### Excerpted text
* * *

Dynamic partition pruning — let a tiny dim prune the giant fact
Spark — fact_sales partitioned by ds, joined to dim_date to pull only holidays. The filter is on the dim, but the fact still full-scans.
SELECT s.*
FROM fact_sales s
JOIN dim_date d ON d.ds = s.ds
WHERE d.is_holiday = true;
-- the holiday filter lives on dim_date; without
-- DPP, Spark scans every ds partition of the fact.SET spark.sql.optimizer.dynamicPartitionPruning.enabled=true;
-- ...or make it explicit so any engine prunes:
SELECT s.*
FROM fact_sales s
WHERE s.ds IN (SELECT ds FROM dim_date WHERE is_holiday);Why it wins. DPP runs the small dimension first, collects the surviving partition keys, and injects them as a runtime filter on the fact's partition column — so the fact scan is pruned to just the holiday partitions. When you can't rely on the optimizer, a semi-join (IN (SELECT …) / EXISTS) on the partition key reproduces it deterministically.
Join strategy.

* * *

### Given data
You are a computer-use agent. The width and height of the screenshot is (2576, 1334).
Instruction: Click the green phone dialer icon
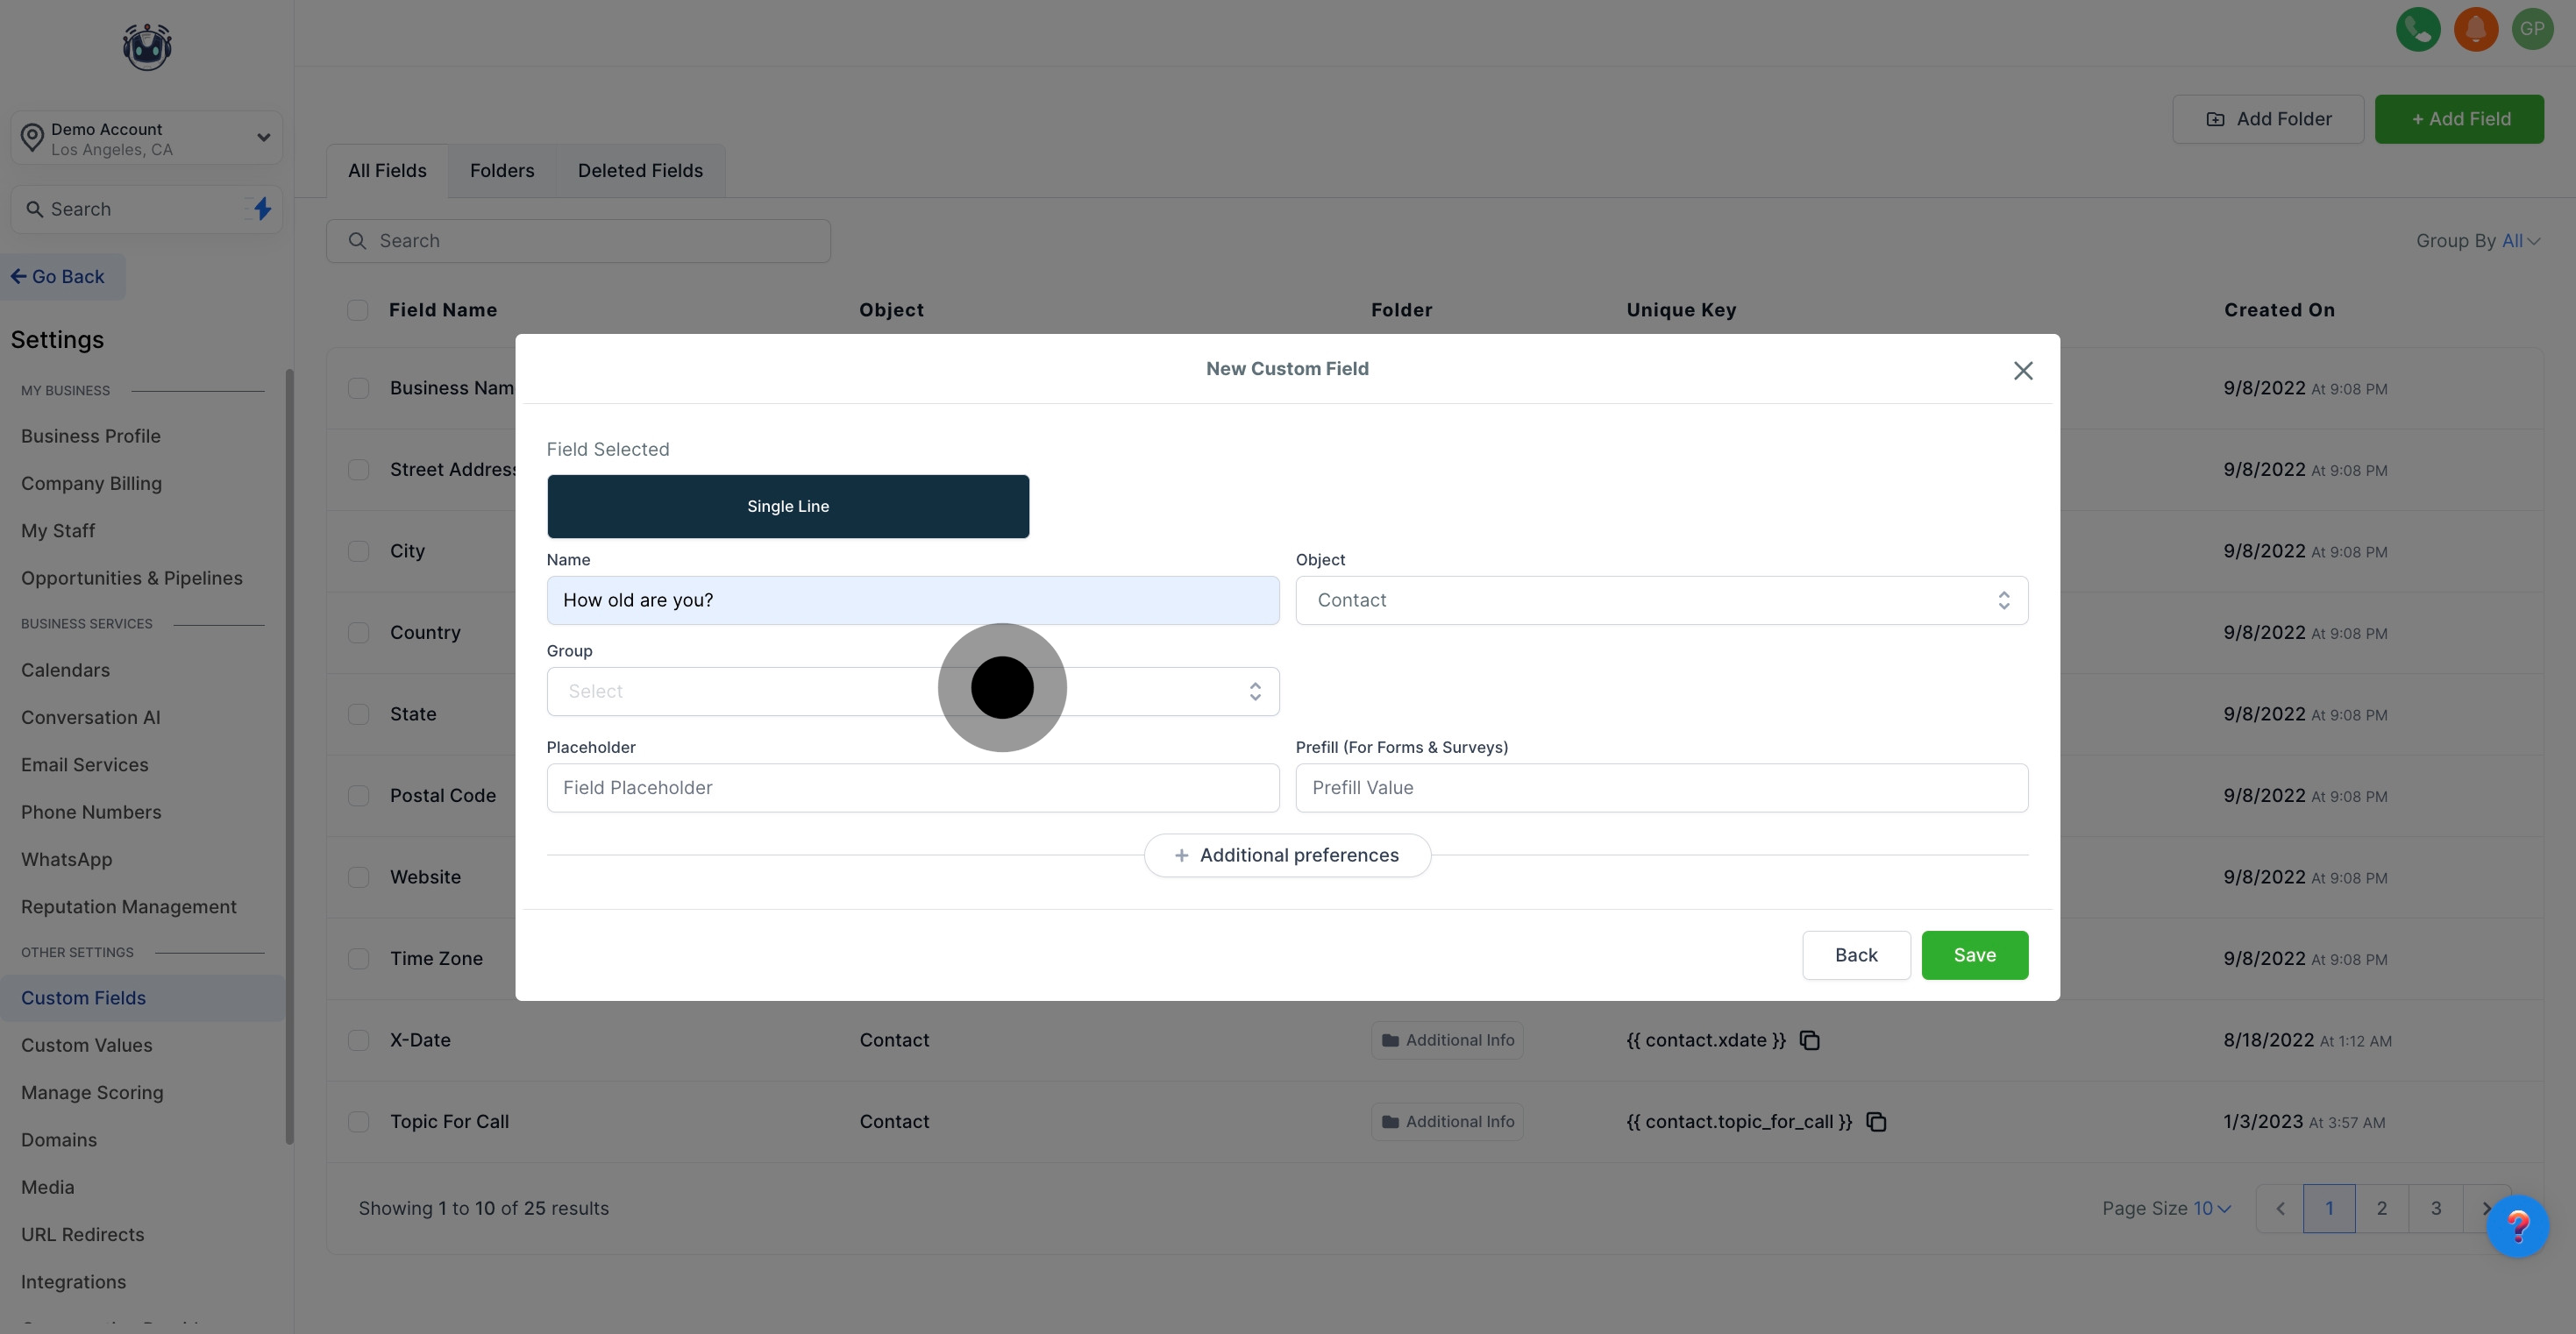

* * *

### What the task asks
Copy the dynamic partition pruning text above word for word, starting at "Dynamic partition pruning" and ending at "fact still full-scans.".

### Result
Dynamic partition pruning — let a tiny dim prune the giant fact
Spark — fact_sales partitioned by ds, joined to dim_date to pull only holidays. The filter is on the dim, but the fact still full-scans.